We created iScripts MultiCart almost 18 months back after 6 months in development. Initially, the idea started out as a website for handicraft products.

There are a lot of people who make these cute little things with clay, clothes and anything you can imagine. Most of them do this as a hobby or side business.  They are good at crafts.  Well… most are.  They never strike me as good marketing folks. So the idea of them managing their own e-commerce store selling these crafts did not make much sense.

As a one man/woman show they can either spend time on creating new beautiful crafts items or doing web marketing. It is a crime to ask them to do the marketing by themselves. If they hire they need to fork over most of the money from the sales to the so-called experts (including us) for any meaningful results.

It did not make much sense. So we thought wouldn’t it be wonderful if we create a co-op web store for handcrafters? All they need to do is list the products and ship out to the buyers.

We would, in turn, take care of the marketing, technical aspects, payment processing, tech support for the handcrafters. In turn, we would charge them a small fee based on the cost. as its a narrow vertical, we can market things well.

After talking to a bunch of handcrafters in the summer fairs we created handcraftweb.com. Initially, it was working out very well. but it turned out, we are very good at creating web software. Not very good for promoting a website.

It meant going to all those craft fairs and selling this idea to hard crafters. Then visiting a bunch of forums and magazines for crafters and advertising. It sounded too much work, in an area where we have not much interest or experience. So the site kind of slowed down.

Then we got a call from somebody looking for a multi-vendor site for baseball cards. He asked if we willing to sell the software and customize it for his site. sure, why not? We did it and their business was doing pretty good.

Then we realized this is a good software for small industry niches, where it does not make sense for individual players to create their own stores. So this offers entrepreneurs an opportunity for creating a one-stop shop for that niche. The niche could be handcrafts or baseball cards.

Finally, we decided to make the software more customizable and make it an official iScripts product. so we created iScripts Multicart as a multi-vendor shopping cart.

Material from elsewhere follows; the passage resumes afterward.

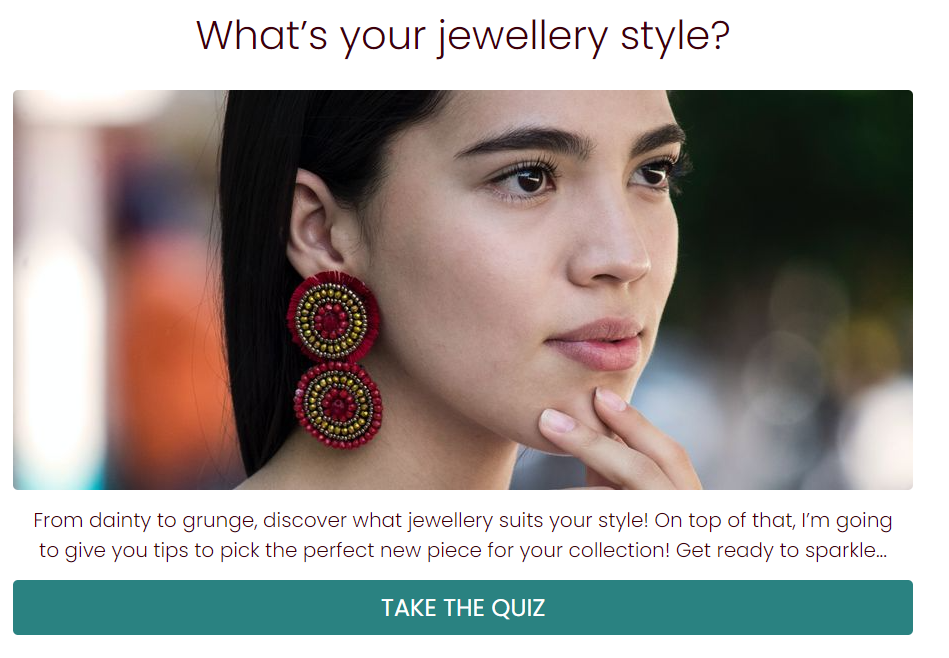Click the woman's eyebrow nearest her ear
The width and height of the screenshot is (949, 658).
click(x=520, y=141)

I looked around and did not see many products competing with it directly. So I was happy we came up with something very unique and new.  Explaining this to customers who call to find out exactly what this software can do for them. Most of them had some business model in mind and wanted to find out if this can meet their need off the shelf or can we customize to make it meet their model.

I used to explain it as a multi-vendor system with a single storefront. Then folks were confused about who handles fulfillment, who takes care of payment etc..  So to make things clearer we used to explain it as a virtual mall software. So as a mall, you would have a number of vendors selling their own things.

But it would be under the umbrella of a single entity(mall).  Most of the potential customers called during the time was looking for a business model where individual shops need to manage their payment processing as well as fulfillment. So I was looking for better ways to explain what exactly iScripts MultiCart do?

Last week when I was explaining the software to a potential customer for this script, she asked if it works like the new Amazon.com. Well, it is. It was an interesting realization that Jeff Bezos settled on the same business model for Amazon, as we did for handcrafters.

The only business model which made any money for Amazon after all these years. If you notice lately(2006-07) Amazon is not just selling products under their brand. They push customers to other vendors, even competitors, who do the fulfillment.

The only difference is Amazon used their super weight brand to attract customers and then push to other vendors for almost everything under the sun. In the case of handcrafters, we were focusing on a very small niche.